JULIAN CASTRO: Well, I think a couple reasons. My name ID is not as high as it is for some of the other candidates. Also-- in such a crowded field, it's very f-- the support of every community is very fractured. And I need to go, and I need to earn it. I need to go show it. You know? I'm not taking the Latino community for granted. Just because I'm Latino, I don't think that I'm gonna get, you know, all the -- all of the Latino votes. But I believe that as I get out there to the Latino community, that I'm gonna draw good support in the community.
JULIO VAQUEIRO: No, but this should be your moment, right? I mean, your story with immigration and race in th-- front and center of the debate. Shouldn't your story be more-- it should resonate more-- with-- with the voters, shouldn't it?
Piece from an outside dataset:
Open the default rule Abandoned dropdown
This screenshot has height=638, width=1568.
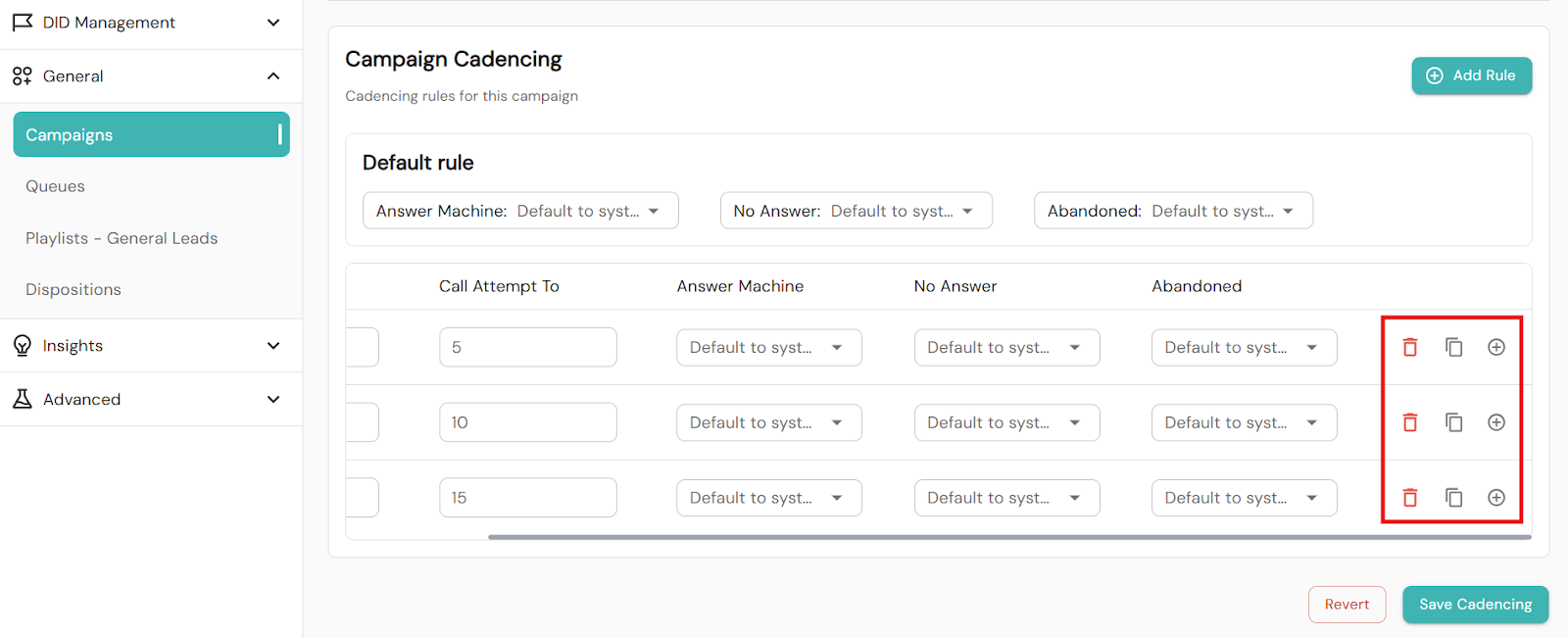(x=1173, y=211)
JULIAN CASTRO: Well, it's not over yet. We still have over three months until the Iowa caucus. And -- you know, of course, the majority of the voting is gonna happen in the spring of -- of 2020. And so we're working as hard as we can to make sure that I make inroads, not only in places like Iowa, that we're here in now, but-- all over the place. And in the Latino community.
JULIO VAQUEIRO: You've said that you wanna break ICE down. You wanna break the a-- agency in-- in two. Right? And you wanna strip some of its powers. How would that help the crisis that undocumented immigrants are going through?
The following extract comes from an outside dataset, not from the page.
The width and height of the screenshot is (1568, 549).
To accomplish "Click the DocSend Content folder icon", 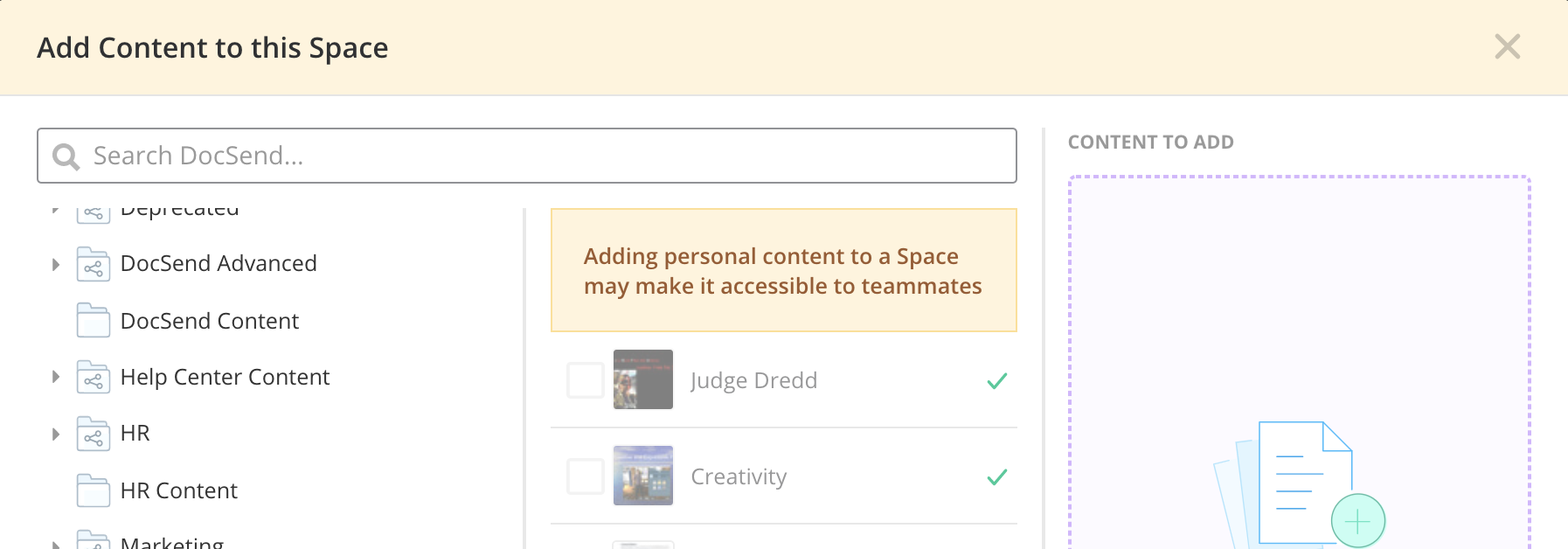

JULIAN CASTRO: Because I believe that the-- the ICE as an organization is run amok. It has an attitude of cruelty. It has an attitude of excess in terms of how it treats many of the people that-- that ICE interacts with. I would like to break up ICE, and to return homeland security investigations to its own division, and then to put most of the enforcement into the Department of Justice. ICE is a relatively new agency. It only came about-- after 9/11. And we can do better. We're always gonna have enforcement. But that enforcement can be reasonable, and can follow common sense instead of cruelty.
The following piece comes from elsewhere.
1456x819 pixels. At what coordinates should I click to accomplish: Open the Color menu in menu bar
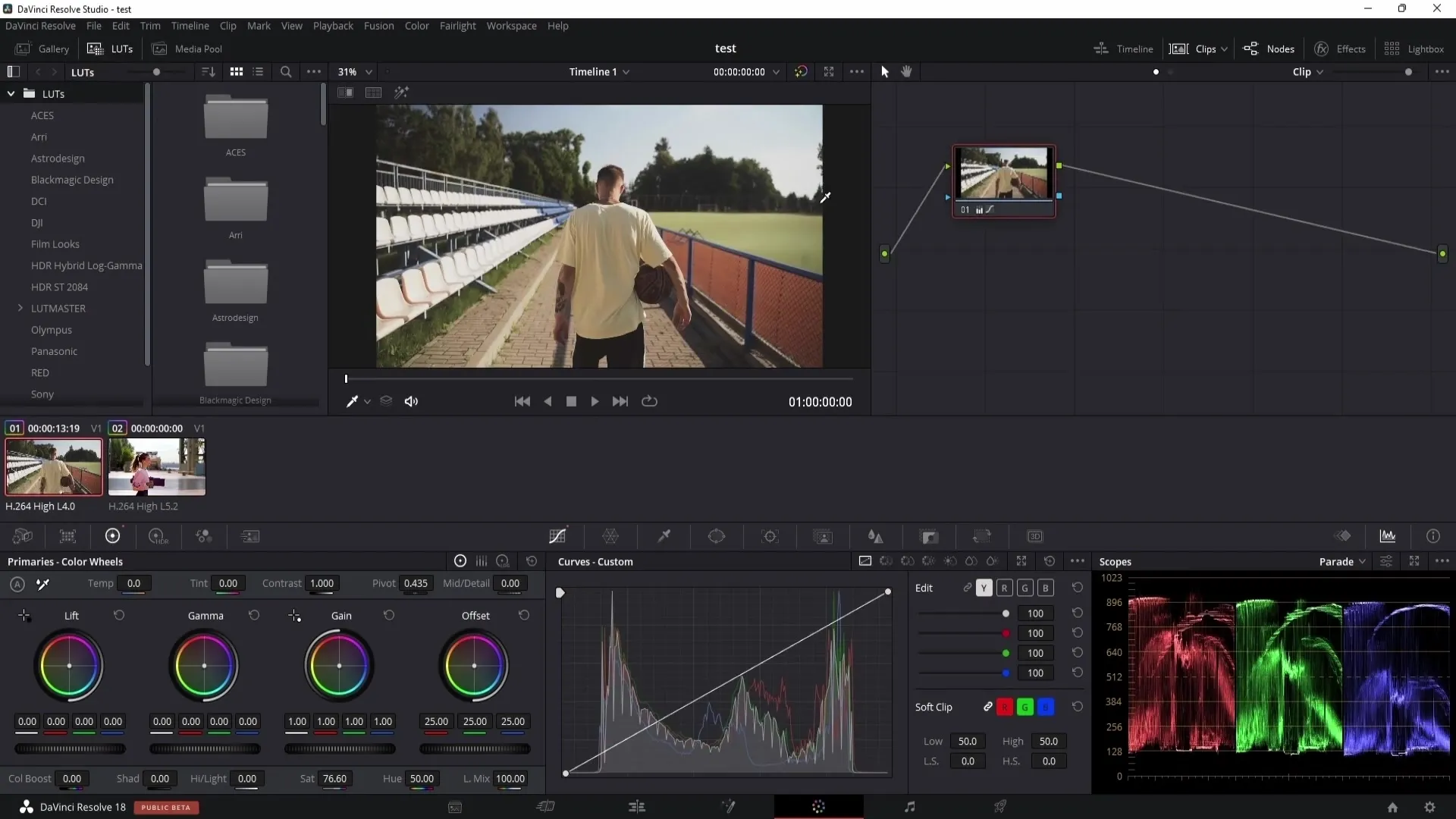point(418,25)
Vaqueiro basically asked Castro six questions, to wit:
- Do you think Latinos can swing the Democrat primary?
- Why are Latinos supporting other candidates instead of you?
- Shouldn’t this be *your* moment, with race “front and center”?
- How are you going to raise the money you need to remain in the race and have you considered who to endorse if you drop out?
- Abolish ICE
- El Chapo
None of the questions directed at Castro had anything to do with the economy, employment, healthcare, or whether the Democratic Party’s leftward lurch is going to further alienate Hispanics. The narrow focus of the questions aimed by Vaqueiro here only served to illustrate one of the reasons why Castro’s campaign failed to gain traction among Hispanics (or anyone else, for that matter).
In effect, the media spent six years hyping Castro as some sort of Great Latino Hope, stuffing him into a “Brown Box” where he only gets asked about whatever media thinks are “Latino issues”. Castro ultimately gave in to that typecasting, as seen here with his “Abolish ICE” answer.
Now, with Castro unable to garner any traction, he is unceremoniously tossed aside.